Las escenas secundarias se suceden como el intento de atropello de Castelau, las relaciones entre Lidia y Brown o entre Lidia y Castelau, la irrupción del perverso y enfermo drogadicto Julio Trepper, el librero Aldo Eisemann, la desaparición del diario del impresor Armando Brown y la intriga que en torno a ello se genera, la historia de Claudia Sweir, la irrupción de Baclini, la tortura llevada a cabo en la Escuela Mecánica de la Armada durante la dictadura militar, el fragmentarismo y la descompensación novelesca que se produce hasta que se va resolviendo el final: un magma laberíntico en el que las situaciones y las opiniones forman un gran masa fundida y se genera un sendero envolvente, lleno de meandros, atajos y súbitas sorpresas en torno a la configuración de las respectivas memorias personales y a las mentiras y medias verdades en el que todos parecen haberse instalado.
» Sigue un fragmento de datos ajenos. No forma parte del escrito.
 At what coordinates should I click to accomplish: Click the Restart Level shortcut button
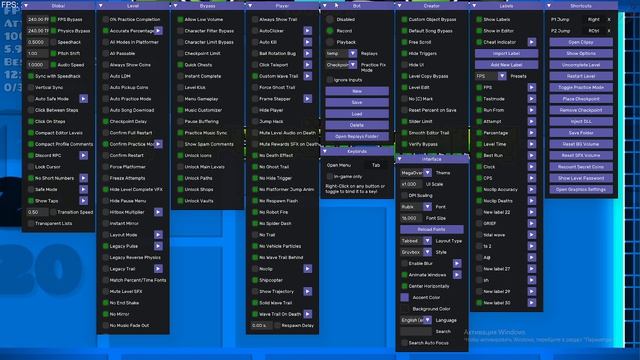click(581, 76)
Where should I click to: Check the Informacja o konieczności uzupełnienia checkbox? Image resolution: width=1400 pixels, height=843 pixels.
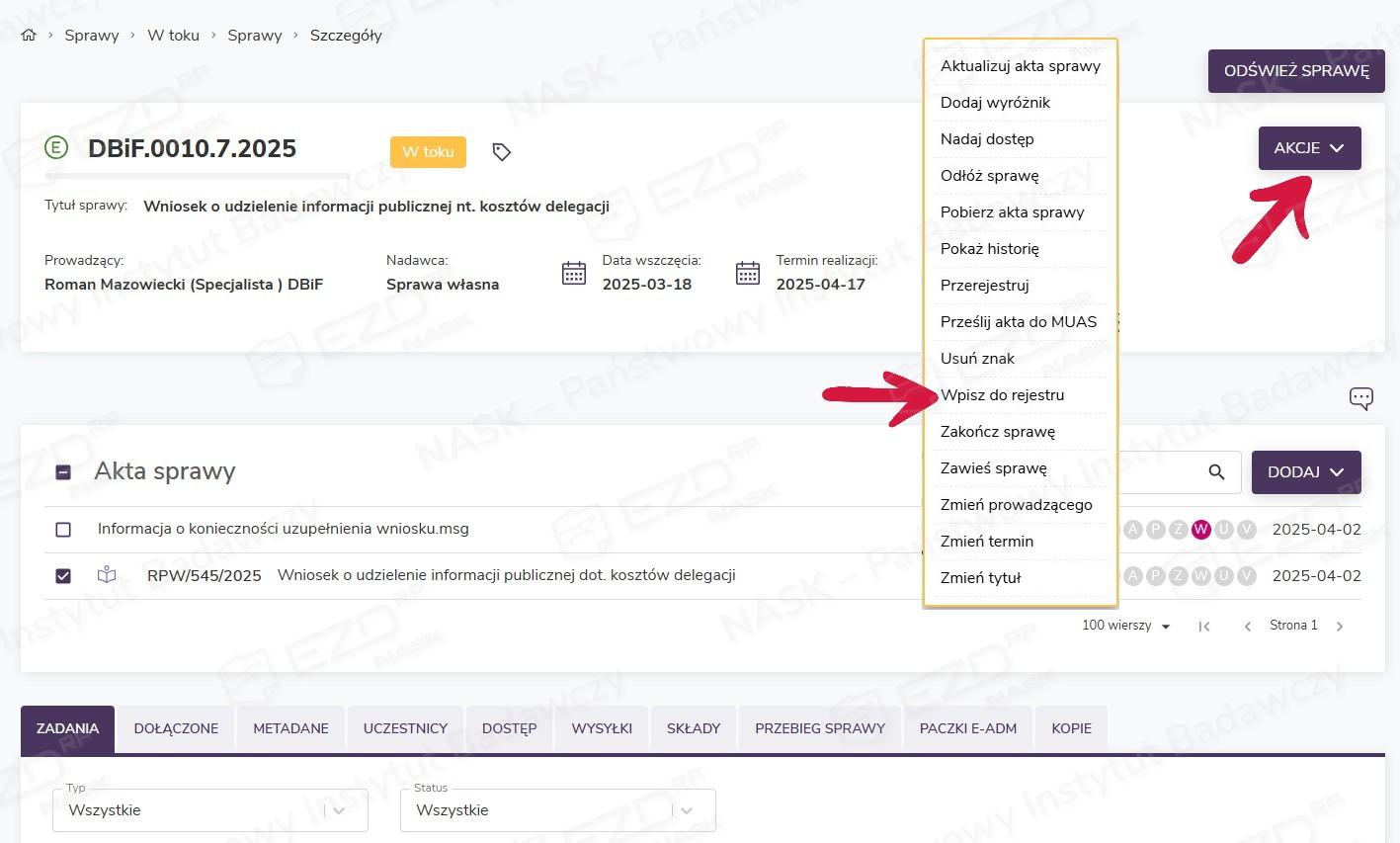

Y la metaliteratura, por momentos se erige en protagonista, se va del presente al pasado con un intento de reponer y organizarlos.
Creo que la novela puede debilitarse y languidecer en determinados momentos cuando toda una carga intelectual, de continuas referencias librescas, se apodera, a veces, del relato que va perdiendo ímpetu narrativo y, a medida que va ganando carga intelectual y profundidad culturalista, se halla una descompensación que podría haber estado retribuida o desagraviada sin esa exuberancia para el lector medio, aunque pueda resultar muy atractiva para el escritor intelectualizado.
La Sociedad Trasantlántica, en definitiva, es una obra sólida en su construcción, una malla de personajes que a la vez que intentan recuperar su pasado, y poner blanco sobre negro, van descubriendo los procesos de influencia mutua entre España y Argentina y la gestación de su disgregación moral a través del paradigma de la historia que se narra.